Throughout the 1980s and early 1990s artists were constantly challenging artistic norms, often creating provocative works and undertaking seemingly outlandish performances or happenings either in their apartments or those of friends. During this period Lu Qing felt a certain disconnect with these more explicit forms of artistic expression, preferring instead to focus on her own interests. By 1994 an experimental artistic group formed an enclave for creatives in Caochangdi, in a north-eastern district of Beijing. Along with artists, architects and publishers, Ai Weiwei (b. 1957), following his return to China from the United States in 1993, began to practice art and establish studios and galleries in the area. Lu met and married Ai, and subsequently they lived in the village together. Her focus leaned more towards a close circle of friends as she dedicated her time to the process of creating and making art at home using a range of materials, from woodblock prints with images of iconic buildings in the landscape, to producing subtle grid-like patterns, on paper, using various tones of ochres, grays, greens. These pieces ranged from small squares, to vast hanging sheets that could potentially fill a room.
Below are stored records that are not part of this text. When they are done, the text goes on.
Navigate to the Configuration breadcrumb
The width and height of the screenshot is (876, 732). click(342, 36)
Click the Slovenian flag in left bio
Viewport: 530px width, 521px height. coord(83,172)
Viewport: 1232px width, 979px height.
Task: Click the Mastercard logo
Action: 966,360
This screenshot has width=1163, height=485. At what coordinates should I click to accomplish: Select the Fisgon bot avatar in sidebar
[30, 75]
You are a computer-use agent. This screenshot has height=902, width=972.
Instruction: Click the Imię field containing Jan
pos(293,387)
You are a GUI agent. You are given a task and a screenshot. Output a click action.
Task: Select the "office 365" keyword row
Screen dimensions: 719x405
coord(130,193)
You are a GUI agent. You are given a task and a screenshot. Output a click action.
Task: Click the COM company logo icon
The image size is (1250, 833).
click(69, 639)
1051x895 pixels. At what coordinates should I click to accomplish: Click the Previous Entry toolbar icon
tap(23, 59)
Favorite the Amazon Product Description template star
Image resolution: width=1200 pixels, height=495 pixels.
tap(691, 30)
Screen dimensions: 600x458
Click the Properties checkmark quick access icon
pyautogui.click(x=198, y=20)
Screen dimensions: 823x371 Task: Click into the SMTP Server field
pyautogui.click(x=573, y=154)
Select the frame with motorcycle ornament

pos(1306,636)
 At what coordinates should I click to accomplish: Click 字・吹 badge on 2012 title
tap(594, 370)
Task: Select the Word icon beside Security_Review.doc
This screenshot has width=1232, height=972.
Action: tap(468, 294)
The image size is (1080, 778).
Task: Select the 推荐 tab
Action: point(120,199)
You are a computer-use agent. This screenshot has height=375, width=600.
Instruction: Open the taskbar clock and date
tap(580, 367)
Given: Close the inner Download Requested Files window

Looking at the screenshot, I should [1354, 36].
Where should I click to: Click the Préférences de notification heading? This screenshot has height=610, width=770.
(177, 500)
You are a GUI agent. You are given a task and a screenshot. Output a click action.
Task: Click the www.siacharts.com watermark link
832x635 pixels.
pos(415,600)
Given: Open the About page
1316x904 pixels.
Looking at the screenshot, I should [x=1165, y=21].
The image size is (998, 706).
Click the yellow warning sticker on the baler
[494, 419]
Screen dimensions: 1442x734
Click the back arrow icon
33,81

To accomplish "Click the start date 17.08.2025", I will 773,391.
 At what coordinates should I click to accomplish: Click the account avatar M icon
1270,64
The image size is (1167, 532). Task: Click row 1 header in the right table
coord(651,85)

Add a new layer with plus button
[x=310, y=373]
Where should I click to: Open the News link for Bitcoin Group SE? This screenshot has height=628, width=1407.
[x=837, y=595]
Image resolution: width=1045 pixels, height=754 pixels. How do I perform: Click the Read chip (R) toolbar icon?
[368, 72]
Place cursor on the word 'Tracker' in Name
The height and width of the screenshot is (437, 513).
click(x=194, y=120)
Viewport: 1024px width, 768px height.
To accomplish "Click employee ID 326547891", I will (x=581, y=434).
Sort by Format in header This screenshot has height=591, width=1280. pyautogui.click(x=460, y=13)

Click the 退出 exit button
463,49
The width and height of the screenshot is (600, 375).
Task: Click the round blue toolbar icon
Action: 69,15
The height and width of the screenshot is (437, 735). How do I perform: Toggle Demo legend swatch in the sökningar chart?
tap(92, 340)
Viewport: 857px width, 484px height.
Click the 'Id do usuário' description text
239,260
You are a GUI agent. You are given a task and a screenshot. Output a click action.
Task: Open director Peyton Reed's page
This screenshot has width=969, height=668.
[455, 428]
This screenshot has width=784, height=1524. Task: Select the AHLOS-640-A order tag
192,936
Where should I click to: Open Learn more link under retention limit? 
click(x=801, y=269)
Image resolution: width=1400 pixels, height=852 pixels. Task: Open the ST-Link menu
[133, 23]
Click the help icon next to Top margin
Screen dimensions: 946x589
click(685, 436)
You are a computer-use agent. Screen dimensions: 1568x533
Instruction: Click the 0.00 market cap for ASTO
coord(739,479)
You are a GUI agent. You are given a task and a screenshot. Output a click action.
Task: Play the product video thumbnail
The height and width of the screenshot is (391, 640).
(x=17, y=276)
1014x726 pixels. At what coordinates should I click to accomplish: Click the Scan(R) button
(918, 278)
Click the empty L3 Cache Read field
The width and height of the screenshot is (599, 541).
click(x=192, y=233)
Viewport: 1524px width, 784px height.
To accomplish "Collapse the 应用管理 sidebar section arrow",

Since 2000 Lu Qing has embarked on a highly disciplined project or “exercise” that has been at the centre of much of her practice in the subsequent two decades. At the start of each year she has bought a measure of silk cloth cut to differentlengths each time. The roll of silk is folded into a square grid of the same size and filled with ink, leaving natural coloring in the grid and forming uncolored lines between the grids, which are evenly distributed in a net-like pattern across the scene. Over the months, it unfolded partly on a trestle table before gradually unravelling and stretching out to a great length as she gradually paints on the fabric, sometimes made to join another table or rolled out directly along the floor; unlike the appearance of a traditional Chinese scroll painting. Sometimes Lu Qing will not work on the fabric for days, and one year it remained completely untouched. Other days, it will be filled with marks. The process of adding marks to the surface of the silk is, for Lu Qing, akin to documenting incidents or daily records of her life. She sees this rhythmic, almost meditative process as having little to do with making any direct socio-political statement, or having any particular artistic intention, whilst acknowledging that the patterns represent activities and moments that are often beyond her control.

Lu Qing has participated in a few important group shows in Europe, including L’Invitation à la Chine, Biennale d’Issey, France (1999), Between Art and Politics: China’s Women Artists, The Women’s Museum, Denmark (2001) and New Zone – Chinese Art, Zachęeta National Gallery of Art, Warsaw, Poland (2003). Lu Qing’s work is held in the M+ Sigg Collection, Hong Kong.

« 我不认为我的所为是艺术的,实际上在更多情况下,

路青 »
[I don’t think what I’m doing is art. In many cases, in fact, it makes me forget what art is all about.
I cannot explain it before I do it.
I don’t need to explain it after I’ve done it.